USC history Ph.D. candidate Michelle Damian added GIS skills to her research toolbox through SSI’s introductory course. She then found herself using these tools while on a Fulbright Doctoral Fellowship in Japan and shared these thoughts.
My project focuses on the maritime cultural landscape of Japan’s medieval (14th – 16th centuries) Seto Inland Sea area, examining how people interacted with the sea. Because a significant aspect of that research involves tracing trade routes as seen in both written and archaeological records, I took GEOG 581, Concepts for Spatial Thinking, to learn more about how to use GIS to help analyze those data.

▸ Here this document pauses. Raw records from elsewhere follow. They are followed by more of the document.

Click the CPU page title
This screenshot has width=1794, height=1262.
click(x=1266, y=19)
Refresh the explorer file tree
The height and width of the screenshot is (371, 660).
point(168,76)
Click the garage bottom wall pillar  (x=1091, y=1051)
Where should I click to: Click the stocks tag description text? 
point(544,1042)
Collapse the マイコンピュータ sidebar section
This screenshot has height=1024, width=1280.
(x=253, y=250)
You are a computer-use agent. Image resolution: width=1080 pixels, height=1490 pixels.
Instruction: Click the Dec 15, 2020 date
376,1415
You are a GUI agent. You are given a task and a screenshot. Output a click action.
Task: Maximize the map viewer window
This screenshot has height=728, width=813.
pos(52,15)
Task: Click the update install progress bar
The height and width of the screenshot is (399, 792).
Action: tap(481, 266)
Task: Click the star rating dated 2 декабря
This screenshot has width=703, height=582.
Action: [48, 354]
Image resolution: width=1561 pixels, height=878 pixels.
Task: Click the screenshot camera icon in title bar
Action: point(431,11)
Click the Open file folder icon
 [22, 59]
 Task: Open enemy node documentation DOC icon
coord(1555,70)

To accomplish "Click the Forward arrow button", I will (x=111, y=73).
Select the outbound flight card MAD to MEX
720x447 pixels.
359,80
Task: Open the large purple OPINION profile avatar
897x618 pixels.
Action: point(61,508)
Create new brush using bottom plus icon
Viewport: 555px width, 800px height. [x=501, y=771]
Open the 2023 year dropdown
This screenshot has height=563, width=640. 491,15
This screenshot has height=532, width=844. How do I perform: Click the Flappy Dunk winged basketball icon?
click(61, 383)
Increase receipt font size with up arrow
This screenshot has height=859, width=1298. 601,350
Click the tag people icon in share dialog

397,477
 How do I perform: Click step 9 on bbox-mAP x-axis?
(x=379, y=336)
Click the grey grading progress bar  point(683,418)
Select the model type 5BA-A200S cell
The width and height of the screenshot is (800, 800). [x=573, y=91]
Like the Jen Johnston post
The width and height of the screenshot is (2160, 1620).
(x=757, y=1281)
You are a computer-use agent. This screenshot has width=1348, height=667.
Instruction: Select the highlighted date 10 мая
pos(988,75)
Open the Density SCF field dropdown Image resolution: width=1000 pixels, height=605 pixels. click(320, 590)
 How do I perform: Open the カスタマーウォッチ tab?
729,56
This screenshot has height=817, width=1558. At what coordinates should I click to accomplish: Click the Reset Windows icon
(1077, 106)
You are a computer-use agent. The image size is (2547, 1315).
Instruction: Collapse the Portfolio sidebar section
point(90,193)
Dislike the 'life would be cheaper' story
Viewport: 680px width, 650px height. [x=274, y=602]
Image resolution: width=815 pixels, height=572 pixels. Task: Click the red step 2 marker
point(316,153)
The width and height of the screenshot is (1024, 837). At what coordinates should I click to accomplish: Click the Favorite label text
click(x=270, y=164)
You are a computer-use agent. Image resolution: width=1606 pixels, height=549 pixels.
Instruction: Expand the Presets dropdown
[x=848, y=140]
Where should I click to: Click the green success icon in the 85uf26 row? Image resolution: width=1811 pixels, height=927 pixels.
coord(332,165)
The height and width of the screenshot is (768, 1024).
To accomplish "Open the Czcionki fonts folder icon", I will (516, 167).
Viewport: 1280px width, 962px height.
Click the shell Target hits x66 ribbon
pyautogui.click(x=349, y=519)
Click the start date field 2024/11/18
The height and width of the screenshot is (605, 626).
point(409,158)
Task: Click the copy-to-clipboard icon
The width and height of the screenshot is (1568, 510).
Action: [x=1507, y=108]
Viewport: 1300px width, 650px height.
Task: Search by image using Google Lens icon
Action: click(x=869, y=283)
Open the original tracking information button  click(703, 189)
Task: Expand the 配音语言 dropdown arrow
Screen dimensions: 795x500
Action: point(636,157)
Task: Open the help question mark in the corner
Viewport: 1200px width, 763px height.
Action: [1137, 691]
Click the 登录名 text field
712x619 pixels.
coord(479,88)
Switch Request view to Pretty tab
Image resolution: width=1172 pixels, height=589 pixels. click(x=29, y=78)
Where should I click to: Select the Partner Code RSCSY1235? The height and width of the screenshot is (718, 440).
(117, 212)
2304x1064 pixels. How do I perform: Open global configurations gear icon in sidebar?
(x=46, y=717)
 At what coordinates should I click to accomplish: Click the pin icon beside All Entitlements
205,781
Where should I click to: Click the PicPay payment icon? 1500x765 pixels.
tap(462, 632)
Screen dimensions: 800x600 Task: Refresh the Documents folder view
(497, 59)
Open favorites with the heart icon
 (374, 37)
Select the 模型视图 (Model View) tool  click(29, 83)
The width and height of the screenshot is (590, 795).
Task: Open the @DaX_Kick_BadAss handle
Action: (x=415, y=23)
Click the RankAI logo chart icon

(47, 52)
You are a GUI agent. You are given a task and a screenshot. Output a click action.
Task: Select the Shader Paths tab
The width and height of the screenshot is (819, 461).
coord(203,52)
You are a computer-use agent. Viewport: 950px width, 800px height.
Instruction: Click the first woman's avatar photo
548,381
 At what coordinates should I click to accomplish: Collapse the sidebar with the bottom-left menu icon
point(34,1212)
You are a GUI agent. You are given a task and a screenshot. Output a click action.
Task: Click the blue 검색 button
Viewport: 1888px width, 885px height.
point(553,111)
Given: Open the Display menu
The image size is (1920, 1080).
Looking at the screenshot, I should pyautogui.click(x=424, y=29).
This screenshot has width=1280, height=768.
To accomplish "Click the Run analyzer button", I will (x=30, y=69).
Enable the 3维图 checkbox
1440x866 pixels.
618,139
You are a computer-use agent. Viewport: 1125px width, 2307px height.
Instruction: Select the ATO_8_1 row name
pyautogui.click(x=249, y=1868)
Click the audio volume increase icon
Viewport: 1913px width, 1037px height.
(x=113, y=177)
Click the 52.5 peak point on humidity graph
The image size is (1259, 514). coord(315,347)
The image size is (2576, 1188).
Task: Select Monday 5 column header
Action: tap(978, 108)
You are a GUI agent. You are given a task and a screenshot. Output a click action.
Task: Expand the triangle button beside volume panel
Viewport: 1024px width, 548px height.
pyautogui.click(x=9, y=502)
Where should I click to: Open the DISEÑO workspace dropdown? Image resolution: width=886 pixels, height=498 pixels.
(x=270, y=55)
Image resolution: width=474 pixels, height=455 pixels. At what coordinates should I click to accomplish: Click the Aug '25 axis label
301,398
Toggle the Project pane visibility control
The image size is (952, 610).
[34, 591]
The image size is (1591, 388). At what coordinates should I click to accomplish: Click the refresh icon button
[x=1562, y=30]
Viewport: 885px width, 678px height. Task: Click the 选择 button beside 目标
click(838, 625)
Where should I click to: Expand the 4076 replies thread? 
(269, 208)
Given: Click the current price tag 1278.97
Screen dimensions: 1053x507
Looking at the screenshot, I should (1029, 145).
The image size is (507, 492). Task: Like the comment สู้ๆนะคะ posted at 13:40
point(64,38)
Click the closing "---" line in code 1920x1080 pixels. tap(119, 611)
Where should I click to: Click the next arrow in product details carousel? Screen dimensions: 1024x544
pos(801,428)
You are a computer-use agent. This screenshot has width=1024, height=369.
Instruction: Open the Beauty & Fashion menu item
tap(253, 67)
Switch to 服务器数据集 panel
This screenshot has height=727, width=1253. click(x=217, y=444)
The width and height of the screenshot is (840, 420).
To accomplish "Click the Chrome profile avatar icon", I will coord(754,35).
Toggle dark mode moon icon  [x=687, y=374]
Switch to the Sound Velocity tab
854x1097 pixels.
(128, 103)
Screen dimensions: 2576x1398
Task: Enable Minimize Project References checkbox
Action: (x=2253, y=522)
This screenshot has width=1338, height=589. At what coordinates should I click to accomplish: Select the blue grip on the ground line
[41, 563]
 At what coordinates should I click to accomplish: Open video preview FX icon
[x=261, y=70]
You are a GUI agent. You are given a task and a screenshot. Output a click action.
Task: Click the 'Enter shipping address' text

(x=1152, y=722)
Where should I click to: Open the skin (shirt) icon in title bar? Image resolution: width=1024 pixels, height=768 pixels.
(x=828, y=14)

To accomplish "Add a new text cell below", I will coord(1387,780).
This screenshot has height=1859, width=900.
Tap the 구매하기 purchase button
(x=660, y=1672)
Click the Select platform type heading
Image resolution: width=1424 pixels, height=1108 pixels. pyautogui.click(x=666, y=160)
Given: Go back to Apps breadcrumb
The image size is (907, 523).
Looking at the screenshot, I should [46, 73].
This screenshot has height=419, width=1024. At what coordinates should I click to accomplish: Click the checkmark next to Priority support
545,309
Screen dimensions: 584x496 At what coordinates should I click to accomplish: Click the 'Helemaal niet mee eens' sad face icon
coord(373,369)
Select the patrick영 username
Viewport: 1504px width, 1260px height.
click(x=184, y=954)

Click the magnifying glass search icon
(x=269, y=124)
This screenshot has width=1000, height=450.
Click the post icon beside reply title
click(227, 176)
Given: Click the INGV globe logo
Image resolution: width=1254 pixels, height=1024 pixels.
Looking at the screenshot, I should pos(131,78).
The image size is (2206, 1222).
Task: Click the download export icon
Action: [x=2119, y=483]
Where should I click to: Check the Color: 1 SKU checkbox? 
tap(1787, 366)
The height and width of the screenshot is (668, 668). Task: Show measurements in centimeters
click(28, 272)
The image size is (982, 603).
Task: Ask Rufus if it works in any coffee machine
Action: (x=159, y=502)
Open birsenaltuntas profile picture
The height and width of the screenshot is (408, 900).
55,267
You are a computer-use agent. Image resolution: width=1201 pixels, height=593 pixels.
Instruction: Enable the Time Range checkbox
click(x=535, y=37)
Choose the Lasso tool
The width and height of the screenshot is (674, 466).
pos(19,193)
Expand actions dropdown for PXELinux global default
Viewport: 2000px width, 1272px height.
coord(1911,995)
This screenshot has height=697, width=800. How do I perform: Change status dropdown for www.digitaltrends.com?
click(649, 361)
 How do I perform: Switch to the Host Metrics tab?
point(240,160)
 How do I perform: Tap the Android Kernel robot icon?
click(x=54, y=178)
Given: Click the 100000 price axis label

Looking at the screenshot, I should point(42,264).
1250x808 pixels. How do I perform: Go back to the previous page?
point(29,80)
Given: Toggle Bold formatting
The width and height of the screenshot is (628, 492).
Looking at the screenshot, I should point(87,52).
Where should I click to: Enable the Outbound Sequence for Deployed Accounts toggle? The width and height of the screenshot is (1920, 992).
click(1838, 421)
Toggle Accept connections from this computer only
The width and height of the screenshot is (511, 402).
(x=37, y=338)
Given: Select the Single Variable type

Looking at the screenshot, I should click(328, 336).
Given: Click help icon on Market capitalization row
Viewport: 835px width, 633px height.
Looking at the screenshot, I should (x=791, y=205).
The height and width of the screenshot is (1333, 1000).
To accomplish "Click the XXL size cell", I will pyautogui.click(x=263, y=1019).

My major documentary source is a series of records from the year 1445 that list over 1,900 ships entering the port at Hyōgo (modern-day Kobe), listing the port of origin, types and amounts of cargoes carried, taxes imposed on the cargoes, and the names of the ship’s captains and the warehouse managers receiving the cargoes. I translated those records and created a database for GIS that allows me to isolate different types of cargoes and examine potential transshipping within the Inland Sea area. While in Japan I examined archaeological reports from the region to determine other remnants of trade goods, including shipwrecks, as well as other indications of human interaction with the sea such as seafaring temples, piers and wharf structures, and fishing implements. Overlaying these data with the port record database results in a much richer picture of the connections between different regions of the Inland Sea.
In June of this year, I presented some of the preliminary findings of this research at the “Reassessing the Shoen System” conference at USC, which gathered scholars from Japan, the USA, and England to examine aspects of the medieval estate (shōen) system in Japan. Several of the Japanese scholars were unfamiliar with GIS and questioned me extensively after the presentation. They were extremely impressed with the flexibility that the software provides for spatial analysis, particularly in aspects such as tracing the movements of people. I demonstrated a selection that tracked the movements of a particular ship’s captain that showed how he likely worked in conjunction with other ships in other locations both near and far, which is an analysis that has not been conducted yet even by Japanese scholars. One professor joked that the maps and database that I was showing were so valuable that if these were his data, he would probably sleep with the computer under his pillow!
I’m excited for the potential uses of GIS in historical research, and am looking forward to continuing to use it in my dissertation work and beyond.